EMEK EN YÜCE DEĞERDİR

3 Temmuz 1960 Pazar, Karabucak Tarsus… Bu sabah da okaliptüs ağaçlarının meltem rüzgarıyla dans eden yapraklarından yansıyıp, salınan cibinlikten geçerek gözüme ulaşan güneş ışınlarının etkisiyle gerinerek uyandım. Saat 06,30’du… İvriz Öğretmen Okulu’ndan kalma alışkanlıklarım devam ediyordu. Yerden, yaklaşık 2 metre yükseklikteki çardakta, İvriz'in ünlü zil sesleri ve ranzalara vurulmadan kalkma alışkanlığı edinmiştim. İyi ki 06,30'da kalkma alışkanlıklarım var dedim içimden.

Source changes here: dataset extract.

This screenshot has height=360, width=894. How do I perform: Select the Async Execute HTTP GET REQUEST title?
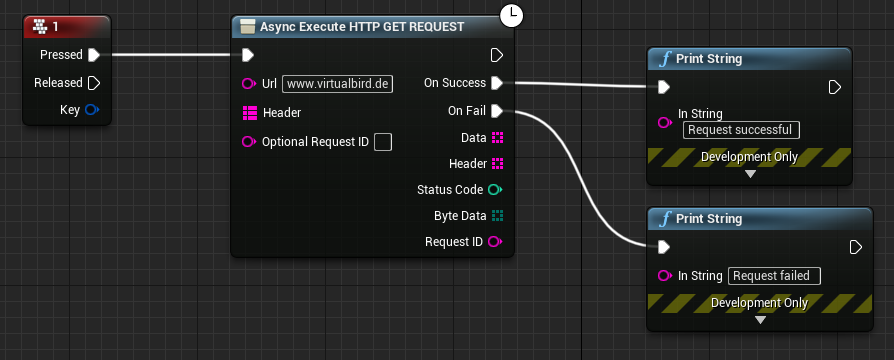362,27
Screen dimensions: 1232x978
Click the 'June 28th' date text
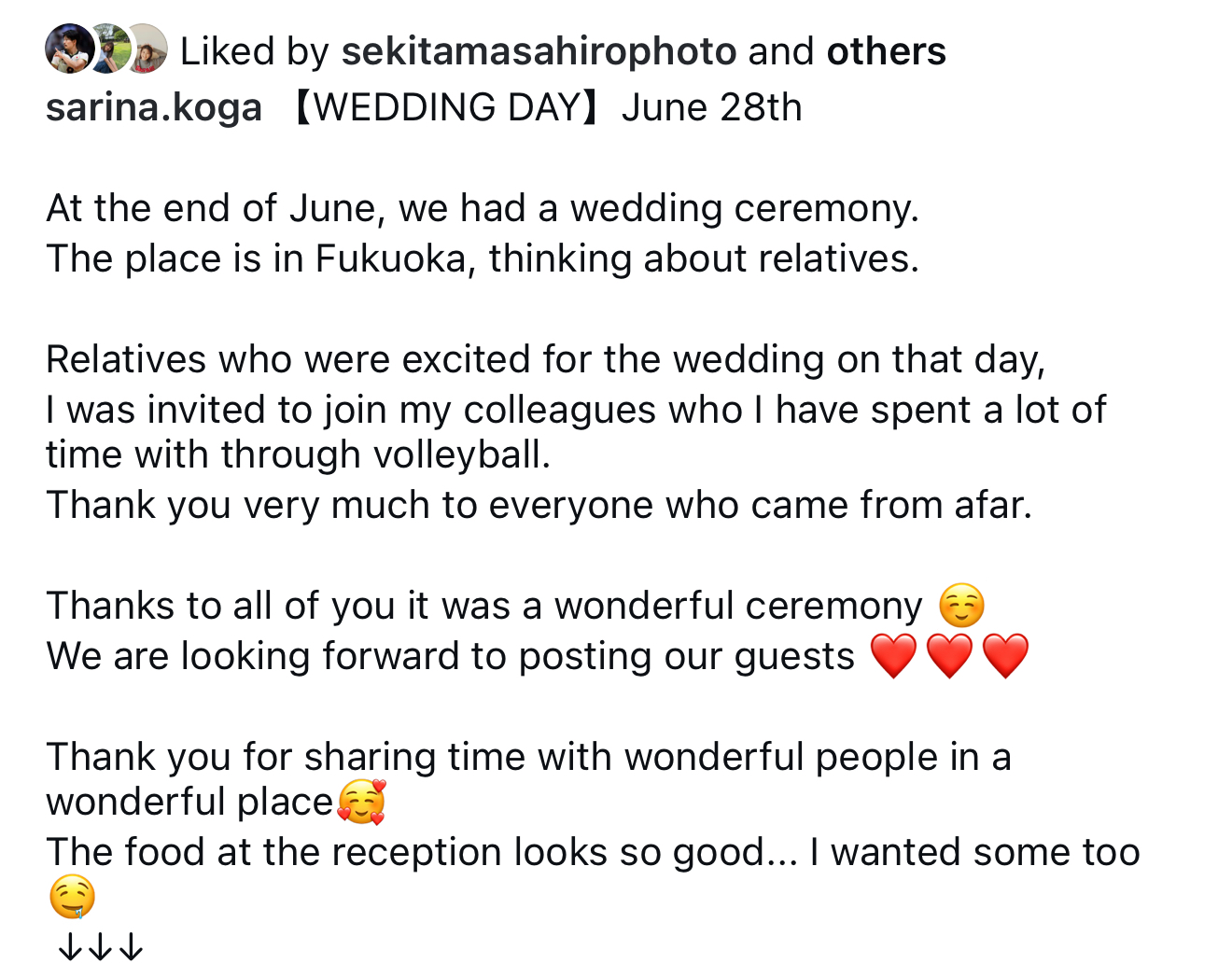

Bu sayede zorlanmadan kalkıyor ve tam zamanında dikim sahasında oluyordum. Bugün ücret alma günüydü. 5 Haziran günü başladığımız mevsimlik işçilik döneminin birinci bölümü tamamlanmış, ücret alacak hale gelmiştik. Emek en yüce değer idi. Karşılığını alacaktık. Bugün çalışmayacaktık… Aldığımız ücretin bir bölümüyle zorunlu ihtiyaçlarımızı giderirken bir bölümü de biriktirilecekti işsiz kalacağımız, çalışamayacağımız günler için. Yatmakta olduğum çardakta bir kez daha gerindim. Yatağıma uzana...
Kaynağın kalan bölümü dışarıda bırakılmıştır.